After leaving the White House, Pope Francis arrived to the Cathedral of St Matthew to pray with US bishops and urge them not to engage in culture wars and crimes of abuse.

He said that bishops cannot be silent in the face of abortion, drowning immigrants, poverty, trafficking victims, pollution and war, the Catholic News Service reported. He also stressed that the bishops must work to ensure the Catholic Church’s sexual abuse scandal must never happen again.

"I realize how much the pain of recent years has weighed upon you,” he said. "And I have supported your generous commitment to bring healing to victims — in the knowledge that in healing we too are healed and to work to ensure such crimes will never be repeated.”

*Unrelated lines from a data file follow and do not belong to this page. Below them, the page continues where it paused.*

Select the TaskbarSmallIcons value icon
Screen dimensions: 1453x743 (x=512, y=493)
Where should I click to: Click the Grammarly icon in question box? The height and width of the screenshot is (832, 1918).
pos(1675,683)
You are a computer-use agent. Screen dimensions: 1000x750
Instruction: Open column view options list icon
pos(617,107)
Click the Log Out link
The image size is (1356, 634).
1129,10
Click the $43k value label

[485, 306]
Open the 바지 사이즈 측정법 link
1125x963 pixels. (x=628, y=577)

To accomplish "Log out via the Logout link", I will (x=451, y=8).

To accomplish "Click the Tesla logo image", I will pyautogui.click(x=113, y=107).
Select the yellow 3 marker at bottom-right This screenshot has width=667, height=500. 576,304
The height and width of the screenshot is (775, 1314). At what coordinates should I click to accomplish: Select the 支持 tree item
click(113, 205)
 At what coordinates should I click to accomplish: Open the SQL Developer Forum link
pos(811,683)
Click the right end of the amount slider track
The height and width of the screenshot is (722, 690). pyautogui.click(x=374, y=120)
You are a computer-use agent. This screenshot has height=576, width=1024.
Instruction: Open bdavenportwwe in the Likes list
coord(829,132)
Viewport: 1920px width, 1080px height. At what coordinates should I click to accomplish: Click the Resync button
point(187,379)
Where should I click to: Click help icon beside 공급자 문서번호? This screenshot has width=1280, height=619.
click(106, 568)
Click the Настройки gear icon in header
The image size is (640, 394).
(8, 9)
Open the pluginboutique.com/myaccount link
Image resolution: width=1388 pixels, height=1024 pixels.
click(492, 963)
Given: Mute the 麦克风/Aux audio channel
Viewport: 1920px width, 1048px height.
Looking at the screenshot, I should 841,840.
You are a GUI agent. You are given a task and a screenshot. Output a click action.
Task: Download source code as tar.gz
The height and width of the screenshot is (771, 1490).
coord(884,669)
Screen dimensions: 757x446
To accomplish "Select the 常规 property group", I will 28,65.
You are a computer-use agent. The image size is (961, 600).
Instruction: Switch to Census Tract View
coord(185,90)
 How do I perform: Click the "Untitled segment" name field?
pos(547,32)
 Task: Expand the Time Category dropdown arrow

Pope Francis later canonized Friar Junípero Serra on Wednesday evening in a move which enraged leaders of California’s last surviving Native American populations. Under the friar’s leadership, thousands of Native Americans were forced into labour and infected with diseases, the Guardian reports.

“Opponents point out that, from the time Serra arrived in 1769, the native population was ravaged by European diseases, including syphilis spread by marauding Spanish soldiers. Indians brought into the missions were not allowed to leave, and if they tried they were shackled and severely beaten,” Andrew Gumble writes.

However, the Pope Francis chose to highlight during the Wednesday mass, his first in the states, of his zeal, devotion and missionary efforts in the name of God.